Economic Objectives of Firms
Profit maximization is the process of obtaining the highest possible level of profit through the production and sale of goods and services. Profit is the difference between the total revenue a firm receives from selling output and the total cost of producing that output. Profit-maximization means that a firm seeks the production level that generates the greatest difference between total revenue and total cost.
In many firms separation of ownership and control is present as the shareholders who run the company often hardly ever get involved in the day to day running of the firm. However this is a problem as although the owners want to maximise profits, the managers will have less motivation to do this as they won’t get the same rewards. Therefore most managers will create a minimum level of profit just to keep the shareholders happy but also enjoy work and get on with others. However this could be overcome, to some extent by giving managers share options and performance related pay yet this could be difficult to measure in some industries.

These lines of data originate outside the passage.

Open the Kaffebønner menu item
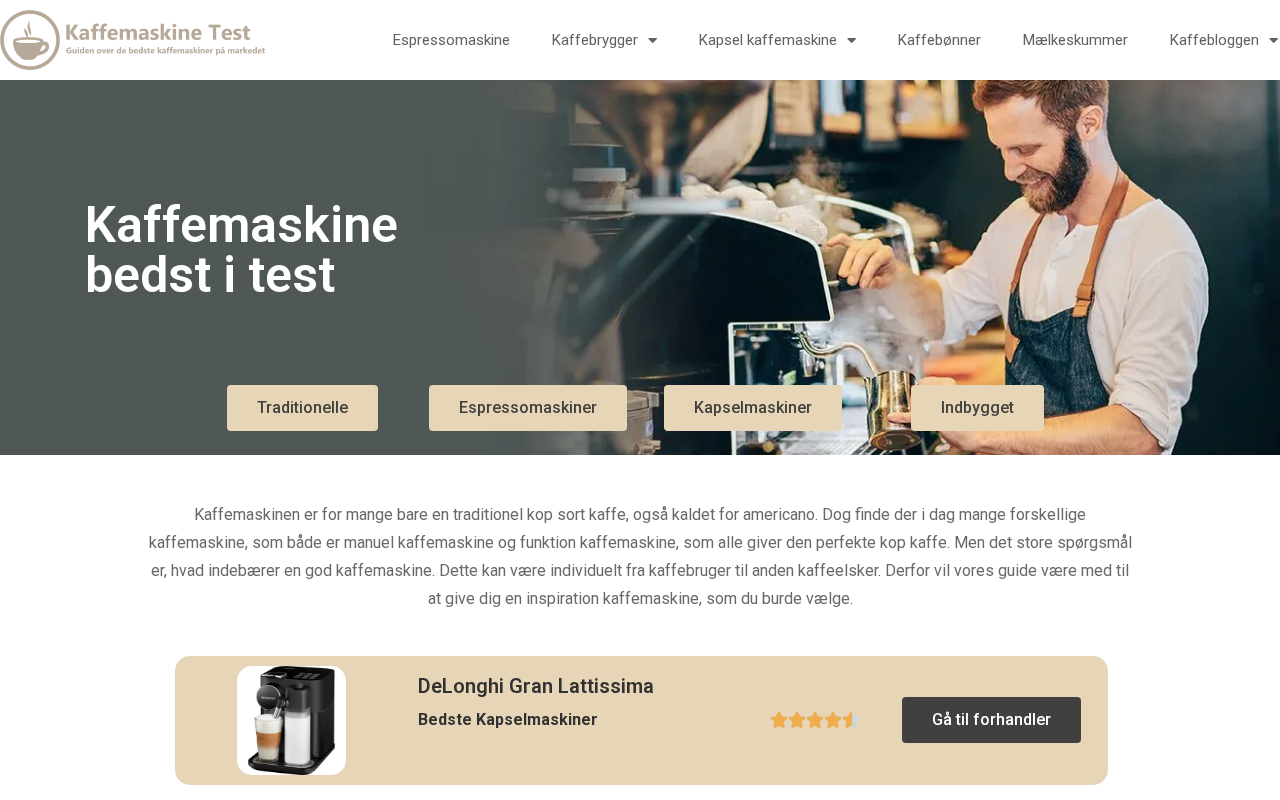 939,40
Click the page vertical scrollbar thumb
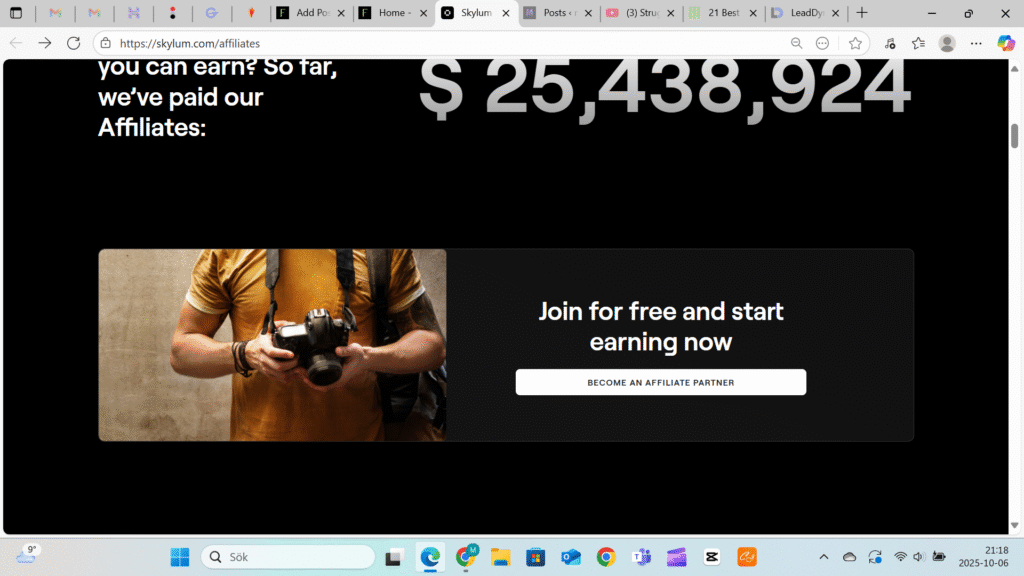This screenshot has height=576, width=1024. [x=1014, y=135]
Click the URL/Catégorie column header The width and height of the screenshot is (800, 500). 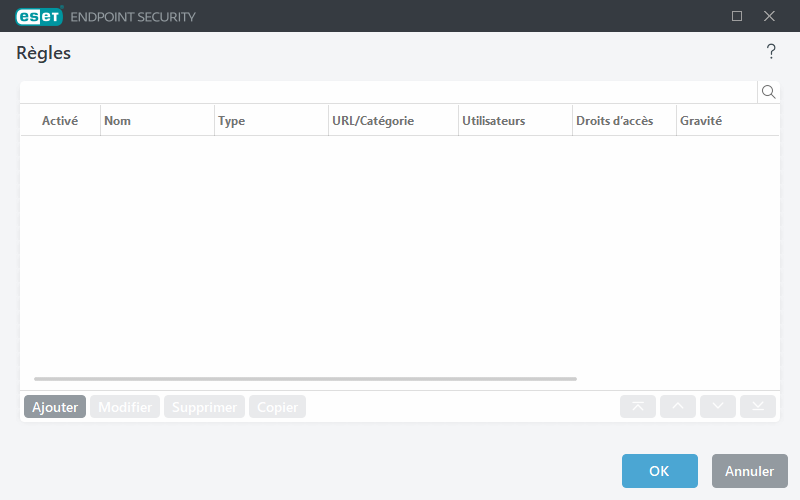pyautogui.click(x=392, y=121)
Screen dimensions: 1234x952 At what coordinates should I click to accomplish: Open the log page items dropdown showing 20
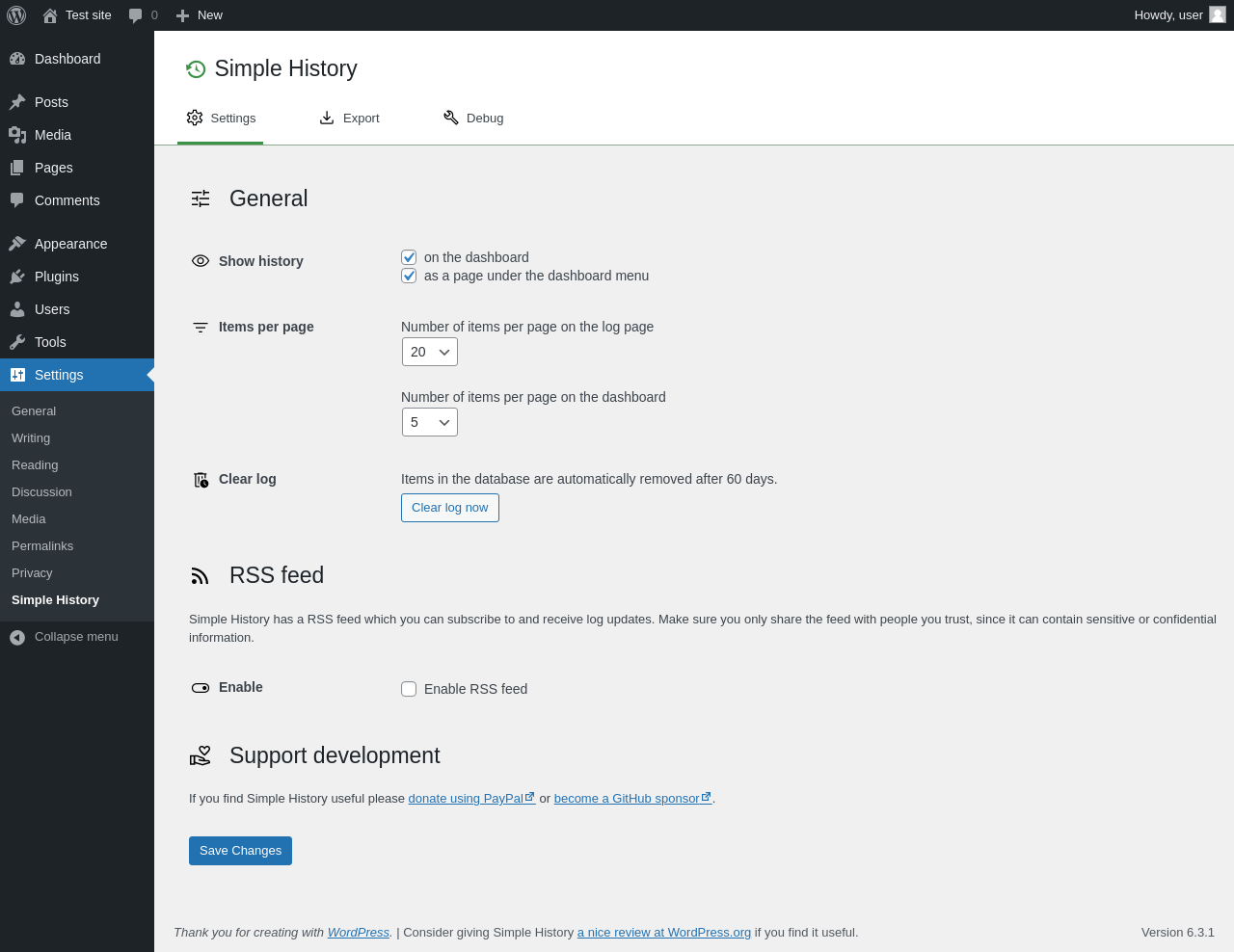tap(429, 352)
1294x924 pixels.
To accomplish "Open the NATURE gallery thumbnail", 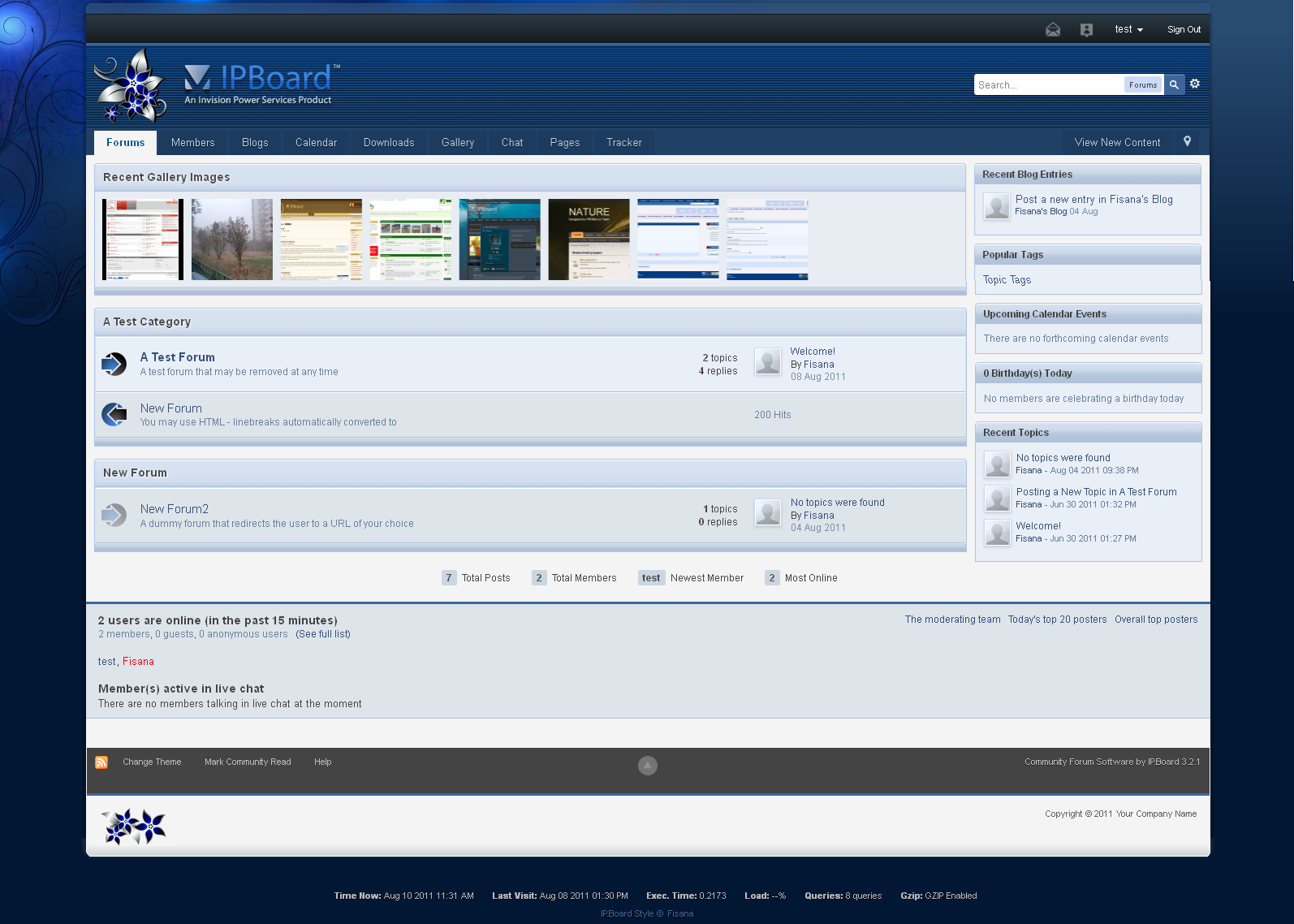I will pos(589,240).
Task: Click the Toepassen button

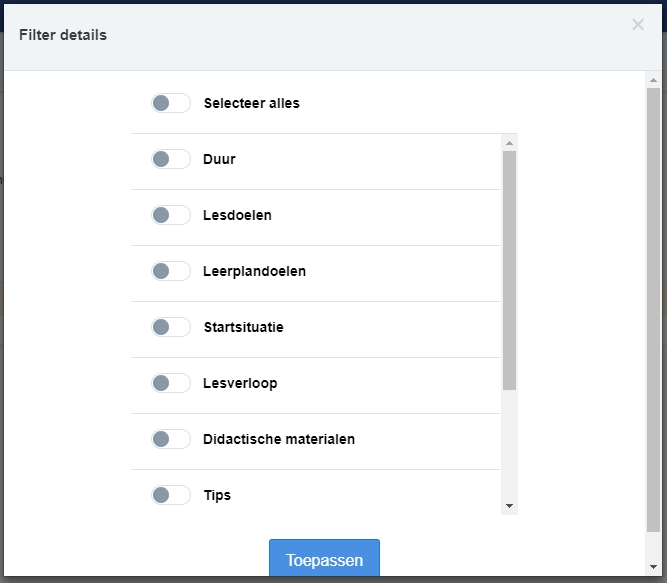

Most firms often seek to add to their market share even if this means that they will turnover less profit, this could happen because of various reasons for example: an increase in market share increases the monopoly power and may enable the firm to put up prices and make more profit in the long run. Another example could be that managers often prefer to work for bigger companies at it will lead them to a higher salary. The final reason could be that increasing the firm’s market share could force their rivals out of business e.g. the big supermarkets have led to an decrease in local shops, this is because there is more supermarkets about therefore people will choose to go to them as they offer more products and normally aren’t that far away....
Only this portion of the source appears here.